Figure 2. Beyond simple recruitment to more complex interactions.

a | In the ‘hierarchical’ model of polycomb complex function, PRC2 first binds to chromatin and places H3K27me3. It is then proposed that H3K27me3 is recognized by chromobox (CBX) proteins, which are a subunit of canonical PRC1 complexes, thereby allowing PRC1 to bind and mono-ubiquitylate H2AK119.

b | In the ‘Alternative’ model for polycomb recruitment, the initial event is the binding of variant PRC1 complexes (which contain RYBP instead of CBX) to chromatin. PRC1 then catalyses the mono-ubiquitylation of H2AK119, independently of PRC2 activity and H3K27me3. The H2AK119ub1 modification then promotes the recruitment of PRC2, possibly via direct recognition of H2AK119ub1 by the AEBP2-JARID2-PRC2 complex, and placement of the H3K27me3 mark.

c | PRC1 complexes functionally segregate into ‘canonical’ complexes that contain chromobox (CBX2/4/6/7/8) and polyhomeotic (PHC1/2/3) proteins, and a series of ‘variant’ complexes that contain RYBP (or the closely related YAF2 protein) and interact with proteins that are unique to individual variant PRC1 complexes (note that only selected proteins are shown here). Under some conditions the PRC2 subunit EED may interact with a CBX-containing canonical PRC1 complex (dashed arrow).

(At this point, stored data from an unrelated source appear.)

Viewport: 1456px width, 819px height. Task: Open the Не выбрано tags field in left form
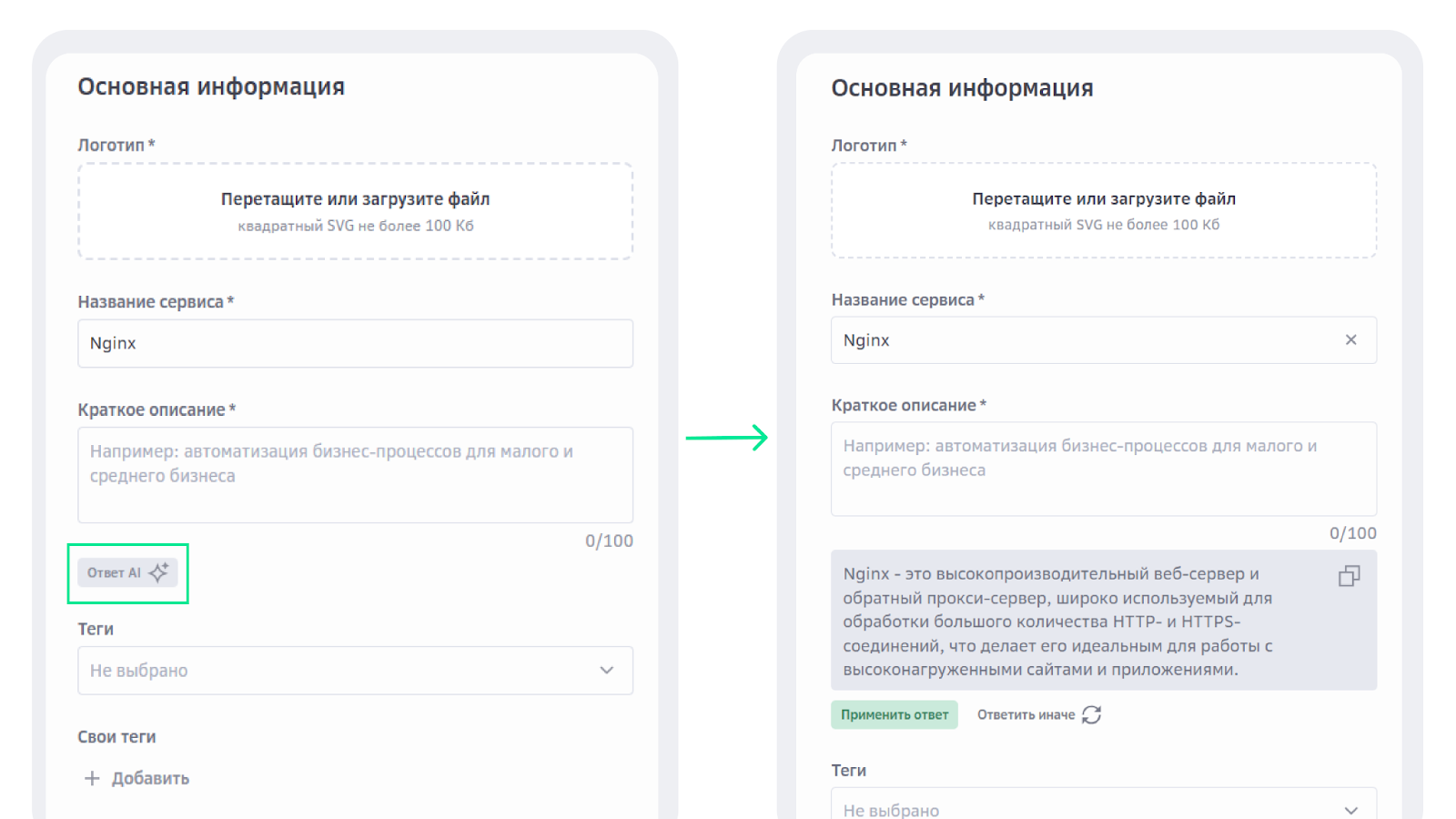[328, 671]
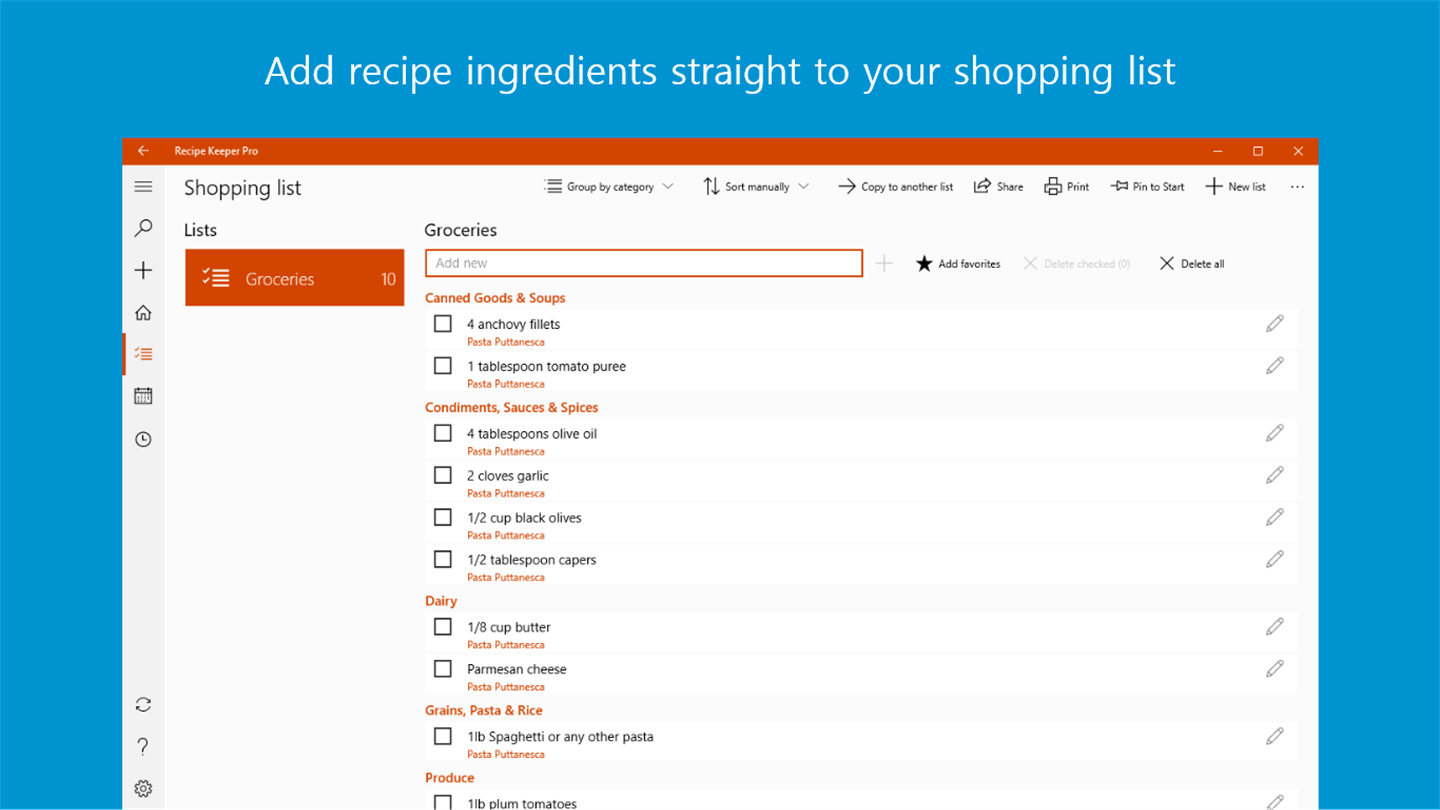Click the Add new text field
The width and height of the screenshot is (1440, 810).
pos(644,263)
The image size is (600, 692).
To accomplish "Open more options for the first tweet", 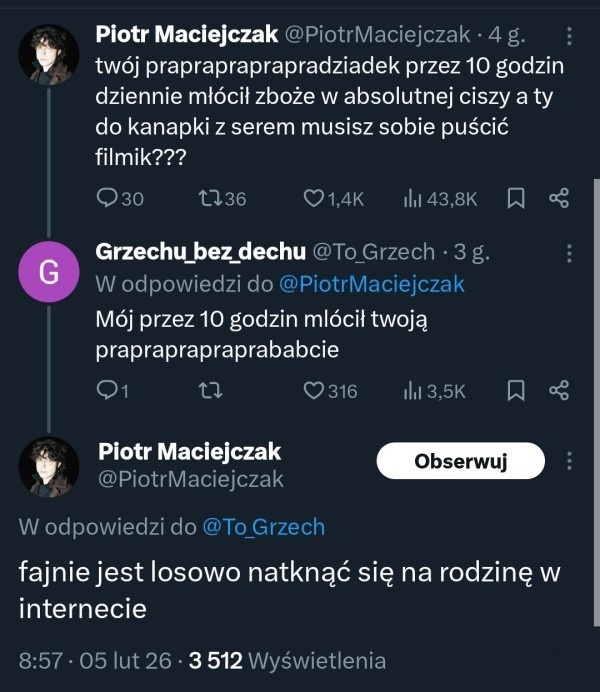I will tap(570, 36).
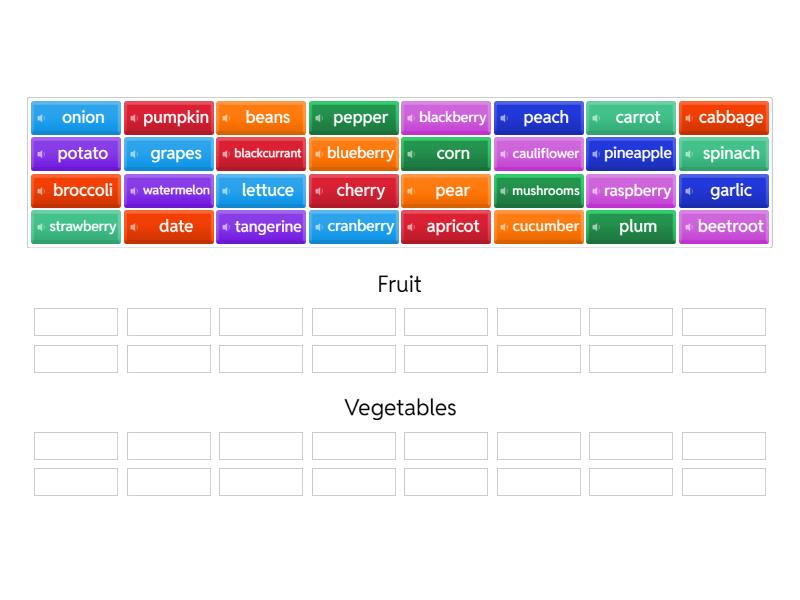Select the beetroot word tile
Viewport: 800px width, 600px height.
coord(723,227)
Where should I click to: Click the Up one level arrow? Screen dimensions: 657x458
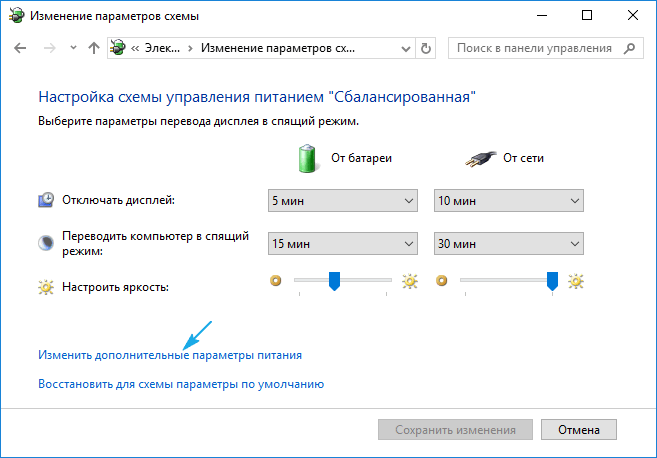click(x=93, y=48)
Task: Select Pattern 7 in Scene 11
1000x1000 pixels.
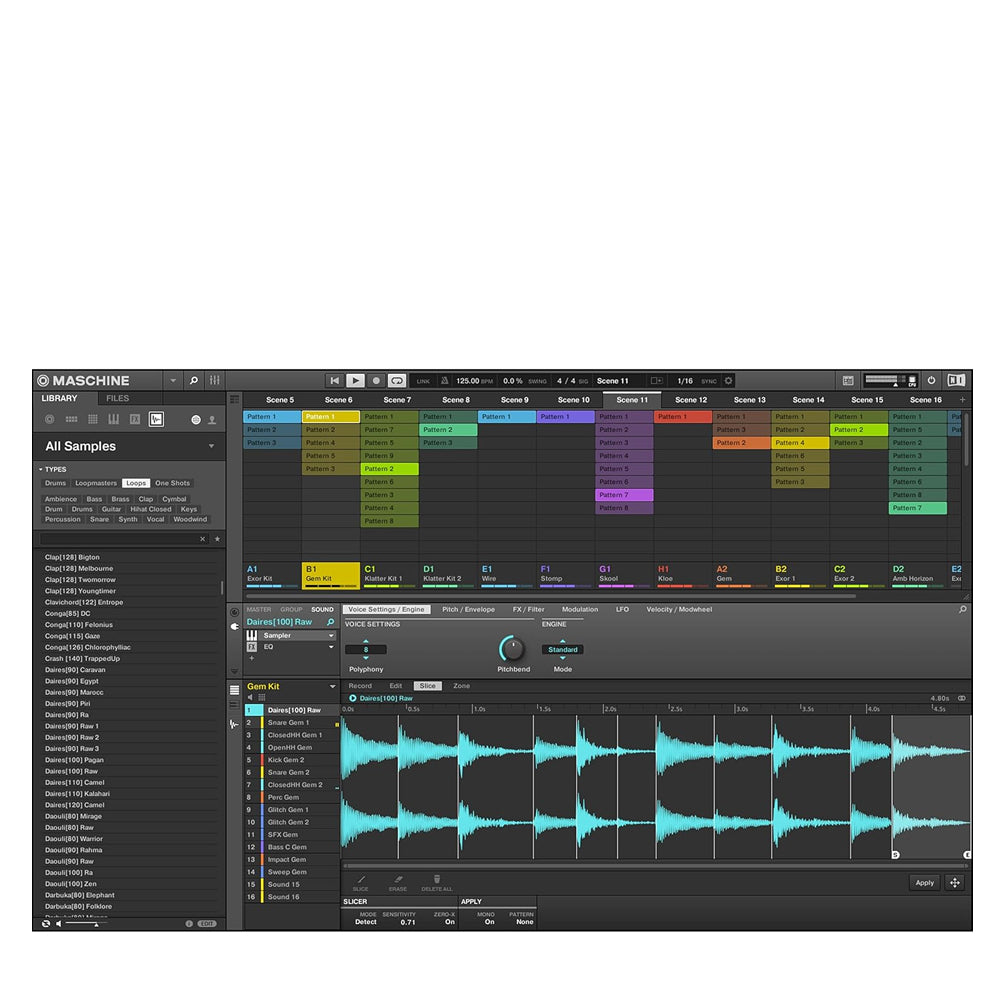Action: pos(624,495)
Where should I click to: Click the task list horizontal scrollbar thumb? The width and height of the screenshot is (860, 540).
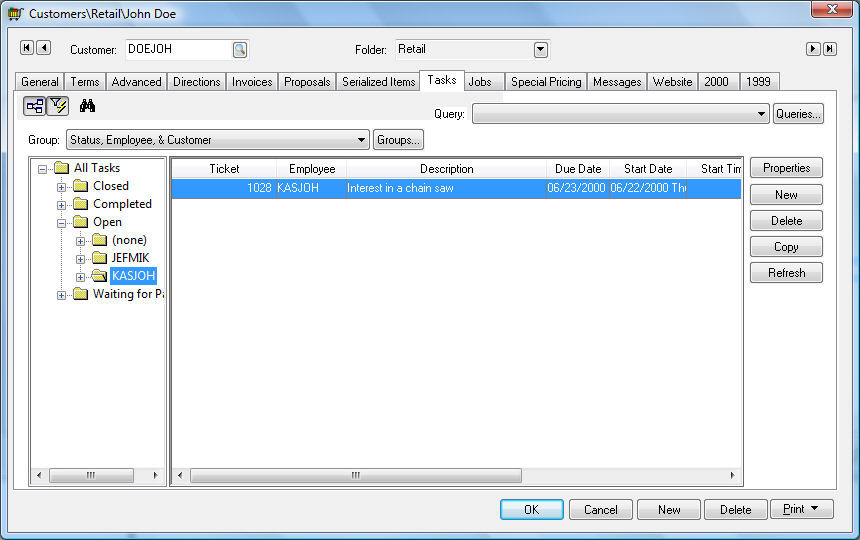tap(355, 476)
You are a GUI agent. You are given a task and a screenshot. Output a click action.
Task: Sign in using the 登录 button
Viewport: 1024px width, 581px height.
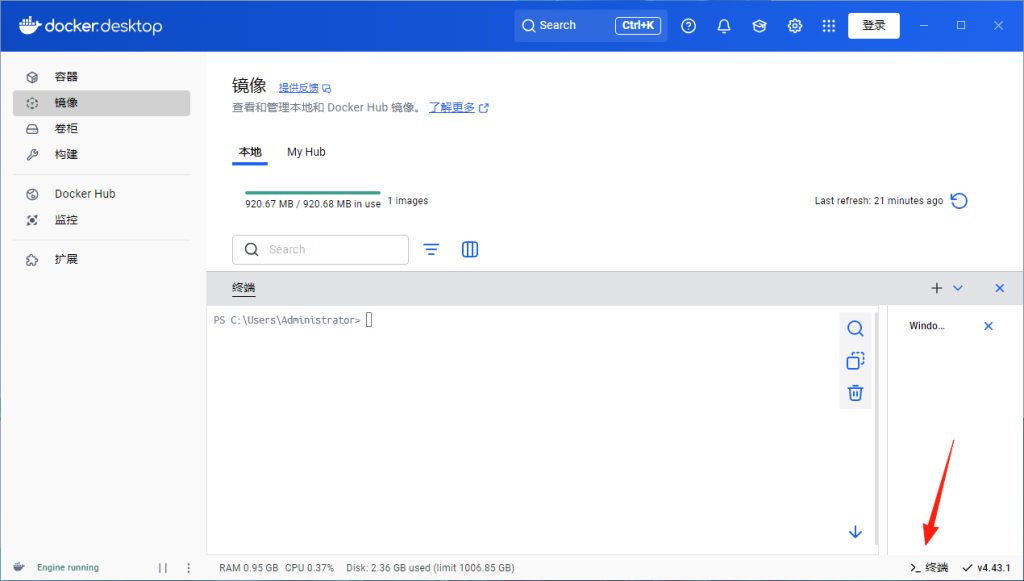click(873, 25)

d | A model for the propagation of polycomb domains.Within the core PRC2 complex, the EED subunit is able to recognise H3K27me3 via its WD40 repeat domain. This interaction potentially recruits PRC2 to sites of pre-existing H3K27me3, as well as stimulating the enzymatic activity of PRC2. The EED-H3K27me3 interaction may facilitate spreading of H3K27me3 domains (left panel, dashed arrows) or copying of H3K27me3 onto newly incorporated histones (right panel, blue nucleosomes) during DNA replication, thereby stably propagating H3K27me3 domains in actively dividing cells.